As mentioned, this particular battery is not thoroughbred
XFC but an interim design. It doesn’t expect to make solid state “extreme
energy-density” XEDs until 2028.
But the proof is in the pudding and frankly I’m not buying
it. StoreDot claims that its batteries will deliver a 50% reduction in charging
time. Sounds great! But charging my EV even at the rapid charge CHAdeMO or CCS
units would take around 90 minutes today from empty to full.
Granted, few EV owners would need to charge more than 30-60
minutes on a rapid charge at a motorway service station, leaving the longer
8-12 hour top up on the 7-22Kwh charge when they got home. You’re not advised
to, either – boosting your EV regularly rapid charge degrades battery life we
are told.
Halving that using StoreDot’s XFC would only bring a fast
charge to 25-45 minutes.
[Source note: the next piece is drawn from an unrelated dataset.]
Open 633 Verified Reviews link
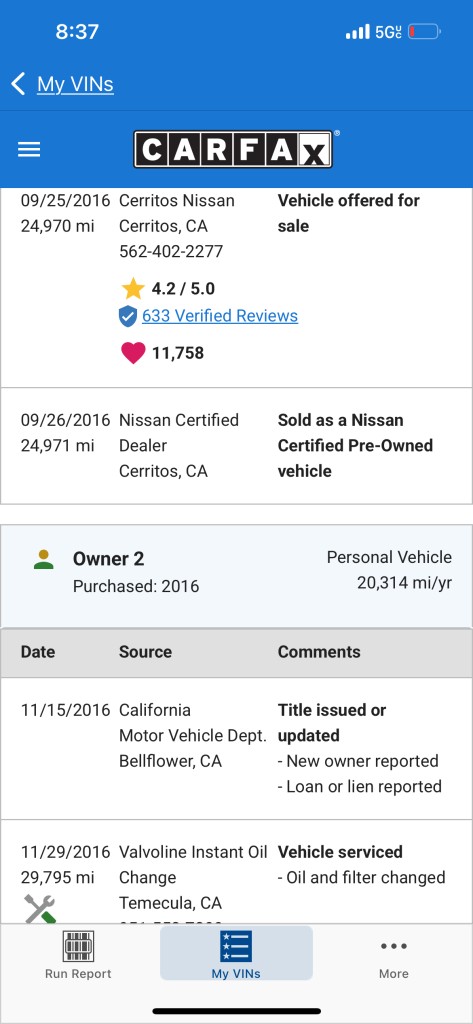The width and height of the screenshot is (473, 1024). coord(220,316)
Way better than now, but it’s not the gun and go of
your gas station.
Many EV owners, myself included, are more than prepared to
put up with a bit of extra planning and time budgeting in exchange for feeling
smug about going green and paying less for fuel bills. It is the huge holes in
the network – not enough charge points, or not enough charge points that are
well maintained – that is the real bugbear when travelling distances over 200
miles.
And scaling down
Even a ten-minute charge on a single 4680 battery cell begs
the question how many cells make up a car battery?
But what if we apply this tech to smaller devices? A laptop,
a mobile phone, a camera – say. Solid state batteries are lighter, smaller,
more powerful, charge faster, last longer, and be safer. It’s
happening but the reason we don’t have it yet is cost. It’s astronomically more
expensive to make a solid state battery than a lithium-ion/polymer one.
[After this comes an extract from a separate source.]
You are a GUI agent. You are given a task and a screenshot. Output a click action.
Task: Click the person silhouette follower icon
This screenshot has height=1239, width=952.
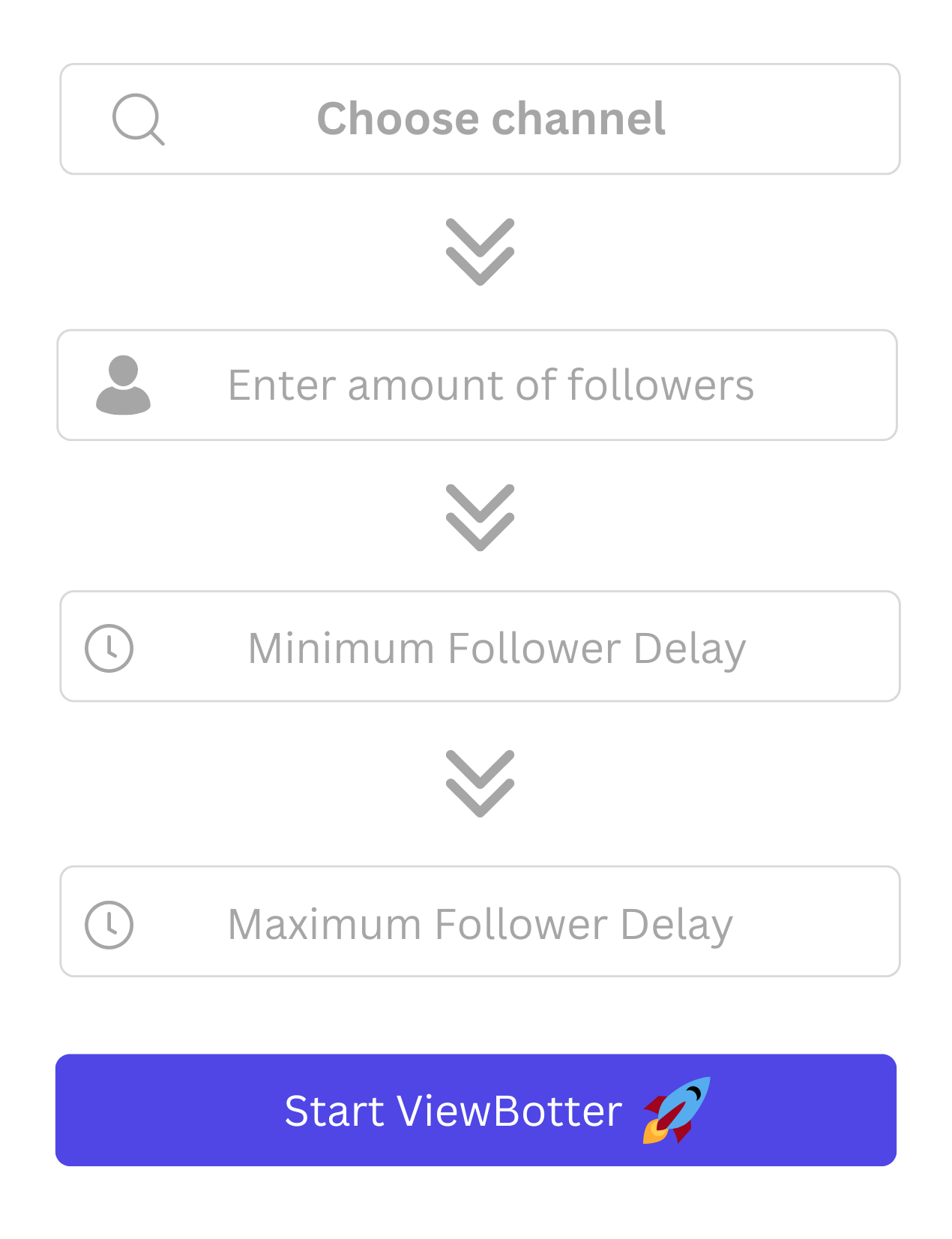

The science: The difference between current (pun intended)
battery tech and solid state under R&D is that a lithium-ion battery uses a
liquid electrolyte to regulate the flow of the current, and a solid-state
battery uses a solid electrolyte.
As explained neatly here lithium-ion technology works by
letting ionic lithium cross the electrolyte barrier between the battery’s anode
(positive) and cathode (negative end). This electrolyte is a liquid in
standard lithium-ion batteries but is a solid electrolyte in solid state.
All the advantages of solid state flow from that simple piece of
chemistry.
R&D in this area is huge. A UK-based consortium of seven
organisations including Oxford University has banded together to
develop prototypes of solid-state battery with the automotive sector in
mind; MIT apparently made a breakthrough that could see mobile
batteries last for days; and NAWA Technologies has a patented Ultra Fast Carbon
Electrode, which it says can see a 1000km EV range becoming the norm, with
charging times cut to 5 minutes to get to 80 per cent.
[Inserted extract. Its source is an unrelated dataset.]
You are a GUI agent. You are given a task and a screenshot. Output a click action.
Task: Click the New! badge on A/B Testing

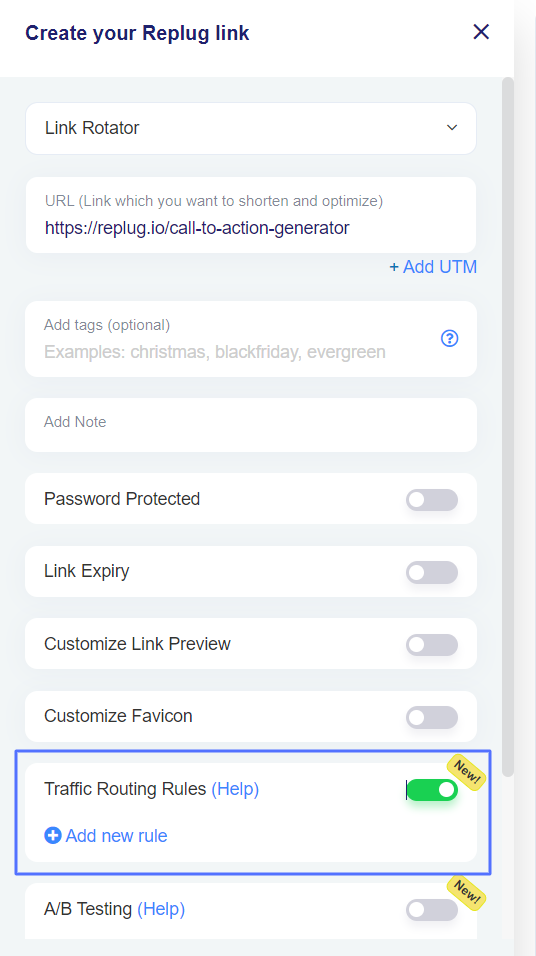tap(467, 892)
Solid state is not the only line of enquiry. Graphene, sand,
sea water, foam and paper are just some of the materials undergoing recent
research as listed here. Other tests have used Wi-Fi, ultrasound,
solar, and Nanowires a thousand times thinner than a human hair, to generate
and store energy.
And there’s even a urine-powered alternative funded by The
Bill Gates Foundation and researched out of Bristol Robotic Lab. Using a
Microbial Fuel Cell, micro-organisms take the urine, break it down, and output
electricity – enough to charge a smartphone.